Really? That seems incredibly common. Aside from the obvious examples of many (all?) government offices like post offices including portraits of their supreme leader - I mean, President - you can also go into places like Walmart and see the manager's portrait up on the wall.
Personally? I think it's mostly competition from the bigger cults. Just like it's hard to start up a business or nonprofit.
That doesn't even make sense as an answer. Rest likewise doesn't seem in any way contradictory to the point I am making, but is posed as such.

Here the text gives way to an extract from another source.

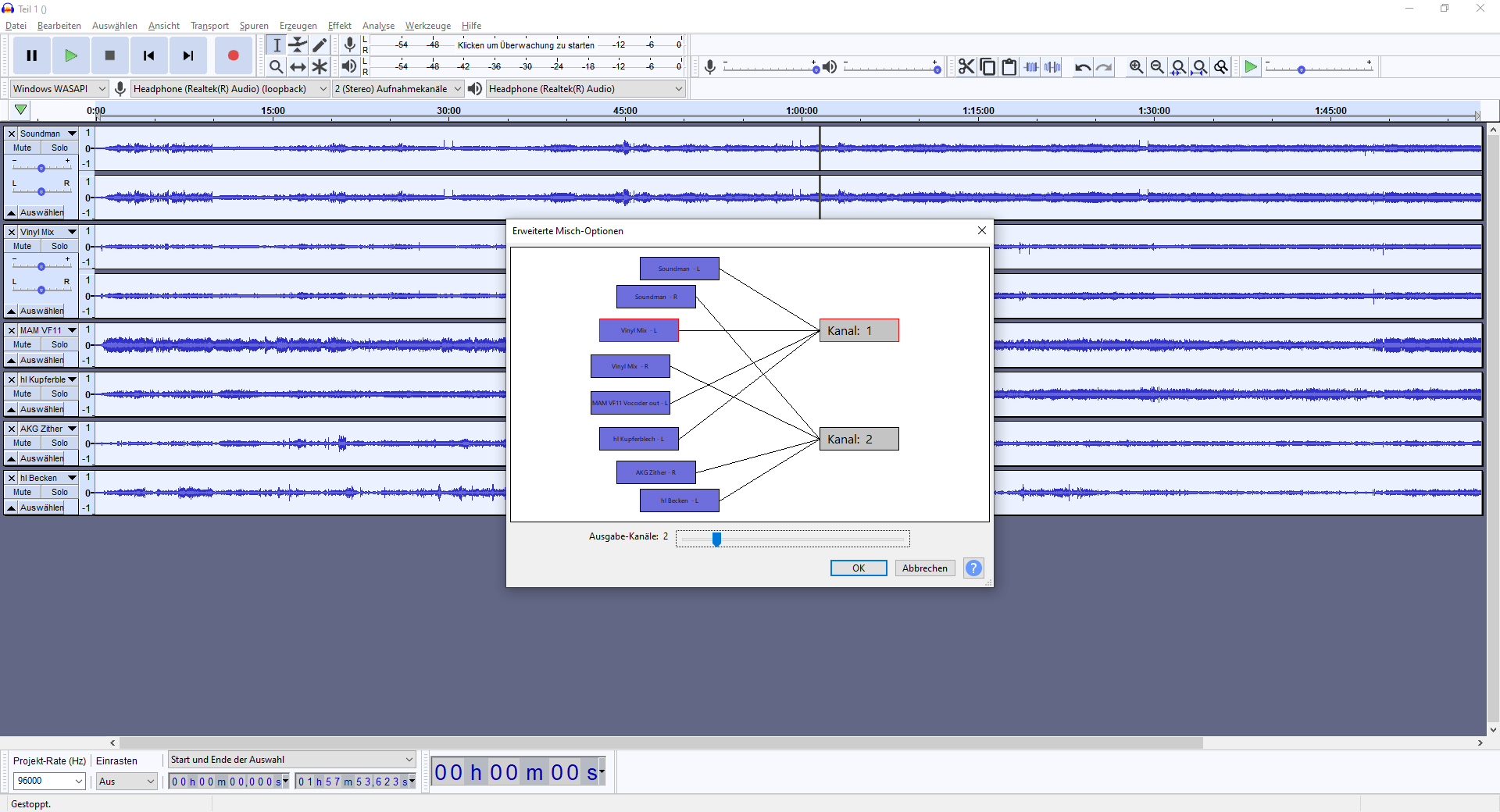1500x812 pixels.
Task: Open the help icon in mixer dialog
Action: [973, 568]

Of course it makes sense. As I've already claimed, cults are not engaged in some sort of predatory 'brainwashing' where they exploit cognitive flaws to just moneypump people with their ultra-advanced psychological techniques: they offer value in return for value received, just like businesses need to offer value to their customers, and nonprofits need to offer some sort of value to their funders. And these cults have plenty of established competition, so it makes sense that they'd usually fail. Just like businesses and nonprofits have huge mortality rates.

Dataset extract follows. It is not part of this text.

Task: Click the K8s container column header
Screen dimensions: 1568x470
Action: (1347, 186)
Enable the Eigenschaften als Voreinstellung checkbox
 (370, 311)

I've given counter-examples and criticized your claims. Seems contradictory to me.
The question was, "What do you think makes joining a cult worse than joining a club, getting a job, and so on?" . How is competition from other cults impacting the decision to join a cult - any cult?
Well, I know of one cult that provides value in form of the nice fuzzy feeling of being able - through a very little effort - to see various things that, say, top physicists can not see. Except this feeling is attained entirely through self deception, unbeknown to the individuals, and arguing that it is providing value is akin to arguing that a scam which sells fake gold for the cheap is providing value.

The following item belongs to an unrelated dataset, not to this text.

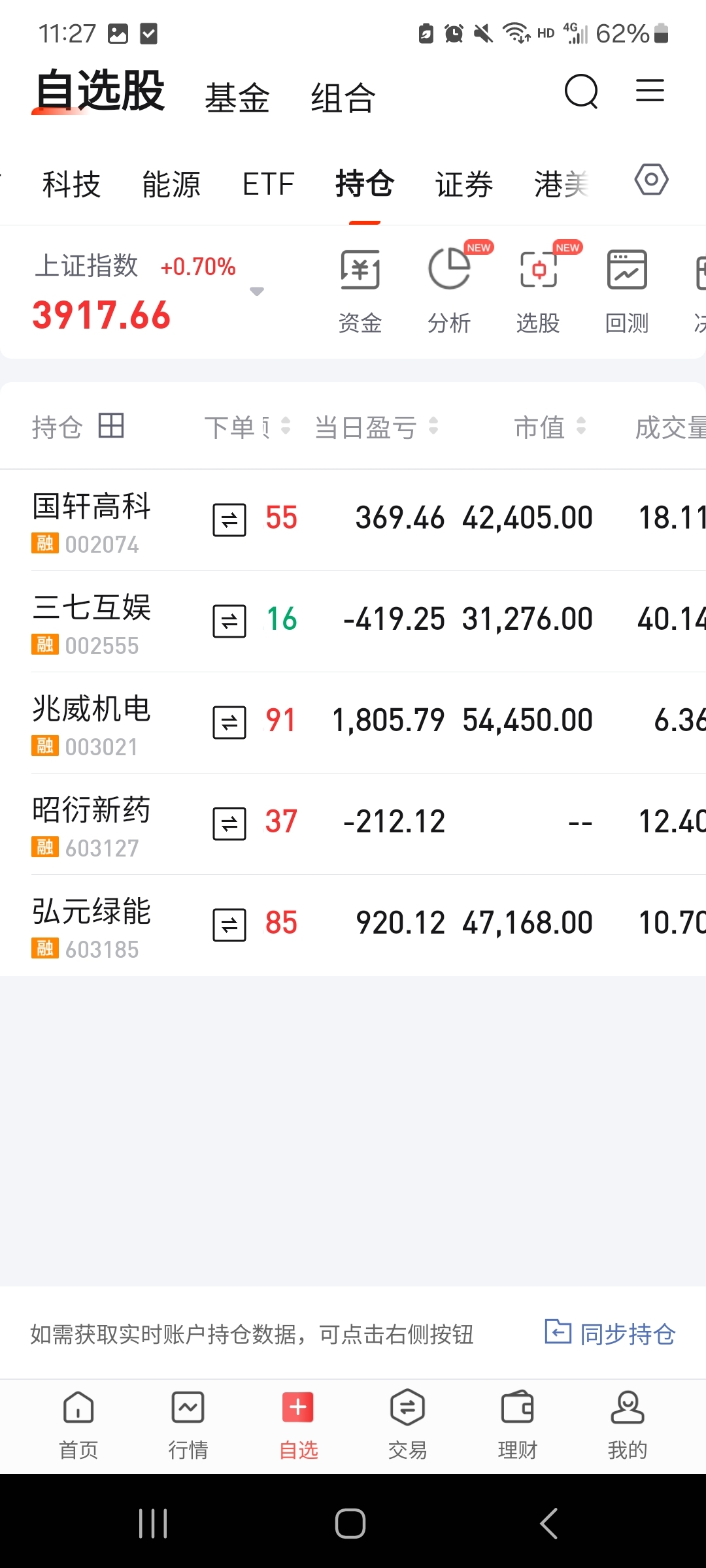This screenshot has height=1568, width=706.
Task: Switch to the ETF tab
Action: pyautogui.click(x=268, y=184)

(Then there's of course Janestown, and so on and so forth)
Exactly as I said, pressure from other cults: direct retaliation (like the legal system endorsing your kidnapping), opportunity costs, lack of subsidies, regulatory capture being used against you, the risk of joining a small new organization... Many of the reasons that apply to not joining a startup and instead working at Microsoft can be tweaked to apply to small cults vs big cults.
You know what's even more awesome than self-deception? Sliming people you don't like as cults, when your ideas about what a cult is aren't even right in the first place. Sweet delicious meta-contrarianism.
True, it's not as good a racket as Singer getting paid tons of money to testify about how awful cults are and how powerful their deceptions are - but it's a lot less work and more convenient.
I said, joining a cult. I didn't say, joining a small cult, I didn't say, joining a big cult, I said, joining a cult.
Well, a scam then, if you don't like me to call it a cult. It is my honest opinion that the value arises through the self deception, which goes against the intent of individual, and is of lesser value compared to what the individual is expecting to get.
I'm sorry, I didn't realize I was supposed to interpret that as meaninglessly general as possible, rather than, you know, be about the topic of my post or the topic of the previous comments.
Why do all organizations and religions in particular exist? That's a tough question which I'm afraid I have no quick answer to, but the right answer looks like 'all sorts of reasons'.
I wasn't around in the 60s and wasn't aware for any of the 70s, but... Environmentalism seems qualitatively different from everything else here. Is there some baggage to this beyond, say, conservation, or assigning plants and animals some moral weight, that is intended here?
Something may have seemed weirder in the past because it was weirder back then.
I suspect few modern Christians would sign up for AD 200 Christianity.
Not really, aside from the standard observation that you can just as easily play the 'find cult markers' game with environmental groups like Greenpeace or ELF. Cleansing rituals like recycling, intense devotion to charismatic leaders, studies of founding texts like Silent Spring, self-abnegating life choices, donating funds to the movement, sacralization of unusual objects like owls or bugs, food taboos ('GMOs'), and so on and so forth.